● DOCUMENT
>> begin

My blogging pal, Lynn, from Sprigs, and Liz Elayne, of be present, be here,  have started something called Poetry Thursday.   Poetry Thursday “is an online project that encourages bloggers to read and enjoy poetry, as well as sharing it with others.”

I’ve never been a big fan of poetry.  It’s embarrassing to say, considering I was an English major in college and I like to read.  I think one of the reasons is that I feel most comfortable with traditional A-B-C storytelling.   Poetry is often about mood or language itself and it doesn’t always have the forward thrust of a narrative.  When Lynn asked if I was interested in getting involved, I sent her this email:

I’ll think about it.  To be quite honest, I do have an interest in poetry.   Maybe you can help me understand why this is, but I avoid poetry, because reading poetry frequently makes me feel nervous — almost anxious.  Is that weird to admit?  Maybe because I’m so used to words and sentences having a structure and making a concrete point – providing information in a story that I can focus on –  I’m not really sure what to do with just words and emotion?  Maybe it’s a male thing, like not asking for directions.  I mean, does poetry have tits I can play with?

Her response:

It depends on the poems. Some have tits and ass that don’t mind being played with, but others are terribly prude.

I don’t know how fully I’m going to participate, but I thought I’d take a cue from Sophia, and be brave.  Look fear in the eye.  And actually read some poetry.

I went to the Index of Modern American Poets and spent the next couple of hours just reading different poems. 

I wish I had the literary skills of an arts critic.  I’m terrible in explaining why I like one piece of art better than another.  Why do I love watching “24,” but fall asleep watching “CSI?”  Is there a specific reason I like one book over another?  Why do I relate to one blogger’s writing more than another, especially when I don’t know really know any of you.

Maybe if I keep on reading poetry for a while, I’ll be better prepared to explain why I liked this following poem the best out of the dozens I read.  It’s not particularly a “big” poem, or about anything dramatic.  It’s written by Denise Levertov, who died in 1997.  This is supposedly the last poem she ever wrote.

Aware

When I found the door
I found the vine leaves
speaking among themselves in abundant
whispers.
My presence made them
hush their green breath,
embarrassed, the way
humans stand up, buttoning their jackets,
acting as if they were leaving anyway, as if
the conversation had ended
just before you arrived.
I liked
the glimpse I had, though,
of their obscure
gestures. I liked the sound
of such private voices. Next time
I’ll move like cautious sunlight, open
the door by fractions, eavesdrop
peacefully.

(Denise Levertov. “The Great Unknowing: Last Poems.”

>> end

● GIVEN ENTRIES
>> begin

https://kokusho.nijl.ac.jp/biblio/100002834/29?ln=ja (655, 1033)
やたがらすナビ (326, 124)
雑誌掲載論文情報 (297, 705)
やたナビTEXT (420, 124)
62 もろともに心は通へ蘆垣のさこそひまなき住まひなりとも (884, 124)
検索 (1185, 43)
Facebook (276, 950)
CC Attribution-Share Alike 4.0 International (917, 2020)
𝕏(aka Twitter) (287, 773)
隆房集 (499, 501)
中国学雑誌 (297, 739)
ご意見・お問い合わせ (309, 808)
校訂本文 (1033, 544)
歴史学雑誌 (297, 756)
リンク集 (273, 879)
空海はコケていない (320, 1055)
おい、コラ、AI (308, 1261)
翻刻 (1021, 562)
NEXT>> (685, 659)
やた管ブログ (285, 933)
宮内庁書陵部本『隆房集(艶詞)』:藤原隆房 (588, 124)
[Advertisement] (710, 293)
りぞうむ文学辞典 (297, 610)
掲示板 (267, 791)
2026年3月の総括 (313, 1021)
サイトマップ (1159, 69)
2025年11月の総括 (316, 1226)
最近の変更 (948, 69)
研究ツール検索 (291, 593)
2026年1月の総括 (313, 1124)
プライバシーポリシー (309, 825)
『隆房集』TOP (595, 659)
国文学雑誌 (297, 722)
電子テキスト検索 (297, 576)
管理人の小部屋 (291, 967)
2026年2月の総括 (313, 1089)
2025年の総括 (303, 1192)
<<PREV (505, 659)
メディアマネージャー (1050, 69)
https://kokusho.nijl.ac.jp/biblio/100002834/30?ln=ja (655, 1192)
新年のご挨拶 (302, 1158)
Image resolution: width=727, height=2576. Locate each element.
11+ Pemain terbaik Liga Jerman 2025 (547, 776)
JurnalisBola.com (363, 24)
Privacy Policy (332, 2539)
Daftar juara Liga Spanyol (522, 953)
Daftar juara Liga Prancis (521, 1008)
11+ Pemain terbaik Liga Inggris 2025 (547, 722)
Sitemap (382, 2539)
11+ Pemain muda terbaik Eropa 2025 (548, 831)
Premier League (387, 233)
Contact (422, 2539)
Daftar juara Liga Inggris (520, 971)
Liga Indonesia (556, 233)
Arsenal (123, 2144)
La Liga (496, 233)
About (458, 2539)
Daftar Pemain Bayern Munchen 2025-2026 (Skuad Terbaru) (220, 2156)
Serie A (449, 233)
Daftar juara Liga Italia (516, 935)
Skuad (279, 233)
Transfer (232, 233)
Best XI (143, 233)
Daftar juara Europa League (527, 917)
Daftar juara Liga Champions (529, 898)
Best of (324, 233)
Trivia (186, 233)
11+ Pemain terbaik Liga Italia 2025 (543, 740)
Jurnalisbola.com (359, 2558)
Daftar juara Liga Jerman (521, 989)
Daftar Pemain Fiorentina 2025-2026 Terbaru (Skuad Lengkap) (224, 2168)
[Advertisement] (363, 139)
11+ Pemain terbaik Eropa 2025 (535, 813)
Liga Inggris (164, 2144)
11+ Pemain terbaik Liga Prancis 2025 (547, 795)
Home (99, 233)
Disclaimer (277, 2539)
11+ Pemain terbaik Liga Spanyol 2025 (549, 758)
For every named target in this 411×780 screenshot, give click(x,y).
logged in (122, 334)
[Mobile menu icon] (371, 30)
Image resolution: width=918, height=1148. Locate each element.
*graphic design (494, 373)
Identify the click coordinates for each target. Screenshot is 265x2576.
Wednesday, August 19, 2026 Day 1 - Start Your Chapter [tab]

>> end

Please rewrite the poetry blog post between "I don’t know how" and "reading different poems.", inclusive, putting "bold" in place of "brave".

I don’t know how fully I’m going to participate, but I thought I’d take a cue from Sophia, and be bold.  Look fear in the eye.  And actually read some poetry.

I went to the Index of Modern American Poets and spent the next couple of hours just reading different poems.